## Task brief:
The output should consist solely of the line containing "The height and width of the screenshot is (599, 733)." and the lines that follow it through the end of the data below.

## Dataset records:
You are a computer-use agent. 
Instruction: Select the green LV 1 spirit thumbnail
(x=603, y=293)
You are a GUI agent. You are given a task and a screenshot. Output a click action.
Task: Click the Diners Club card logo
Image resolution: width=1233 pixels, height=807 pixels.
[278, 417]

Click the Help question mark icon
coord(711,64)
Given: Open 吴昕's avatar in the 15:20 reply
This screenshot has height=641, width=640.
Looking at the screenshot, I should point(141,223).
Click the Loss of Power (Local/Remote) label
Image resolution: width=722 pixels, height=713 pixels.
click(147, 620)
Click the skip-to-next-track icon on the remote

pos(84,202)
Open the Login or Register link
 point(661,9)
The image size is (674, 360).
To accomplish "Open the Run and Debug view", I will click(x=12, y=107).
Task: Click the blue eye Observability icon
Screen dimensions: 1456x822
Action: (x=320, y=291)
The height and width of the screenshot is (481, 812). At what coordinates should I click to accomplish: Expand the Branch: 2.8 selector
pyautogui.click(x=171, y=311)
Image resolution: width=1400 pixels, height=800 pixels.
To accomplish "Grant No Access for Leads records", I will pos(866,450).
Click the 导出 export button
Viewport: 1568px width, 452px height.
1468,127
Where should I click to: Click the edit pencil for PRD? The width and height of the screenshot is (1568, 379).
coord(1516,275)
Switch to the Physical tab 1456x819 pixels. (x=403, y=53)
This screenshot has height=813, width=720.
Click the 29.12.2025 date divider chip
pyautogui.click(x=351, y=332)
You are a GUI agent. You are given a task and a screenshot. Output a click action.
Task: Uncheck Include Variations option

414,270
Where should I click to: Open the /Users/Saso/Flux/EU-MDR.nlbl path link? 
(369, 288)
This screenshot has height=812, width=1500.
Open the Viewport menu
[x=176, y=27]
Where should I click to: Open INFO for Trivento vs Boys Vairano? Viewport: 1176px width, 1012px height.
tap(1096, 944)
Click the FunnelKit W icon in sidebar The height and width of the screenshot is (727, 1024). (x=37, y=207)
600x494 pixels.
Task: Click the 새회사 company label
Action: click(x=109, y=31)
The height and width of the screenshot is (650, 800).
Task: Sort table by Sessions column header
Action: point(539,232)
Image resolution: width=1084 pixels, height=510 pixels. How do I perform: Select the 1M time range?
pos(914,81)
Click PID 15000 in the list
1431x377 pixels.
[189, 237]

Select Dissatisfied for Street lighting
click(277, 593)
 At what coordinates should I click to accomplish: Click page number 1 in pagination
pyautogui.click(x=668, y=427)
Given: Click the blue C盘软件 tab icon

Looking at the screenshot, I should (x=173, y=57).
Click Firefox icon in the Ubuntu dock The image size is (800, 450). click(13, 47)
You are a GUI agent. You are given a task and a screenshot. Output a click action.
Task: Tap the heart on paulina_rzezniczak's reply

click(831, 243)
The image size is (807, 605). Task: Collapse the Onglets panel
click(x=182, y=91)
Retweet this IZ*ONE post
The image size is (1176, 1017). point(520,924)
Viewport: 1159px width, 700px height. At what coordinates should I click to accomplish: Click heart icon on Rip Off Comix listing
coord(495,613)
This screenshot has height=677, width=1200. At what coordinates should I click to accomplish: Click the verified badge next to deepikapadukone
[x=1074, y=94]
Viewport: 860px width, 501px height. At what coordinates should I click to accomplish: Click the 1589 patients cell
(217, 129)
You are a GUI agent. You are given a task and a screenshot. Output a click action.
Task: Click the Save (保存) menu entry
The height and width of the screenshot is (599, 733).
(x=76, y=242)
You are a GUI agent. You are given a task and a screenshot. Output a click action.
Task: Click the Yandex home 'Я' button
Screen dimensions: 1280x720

## Your response:
The height and width of the screenshot is (599, 733).
(x=76, y=242)
You are a GUI agent. You are given a task and a screenshot. Output a click action.
Task: Click the Yandex home 'Я' button
Screen dimensions: 1280x720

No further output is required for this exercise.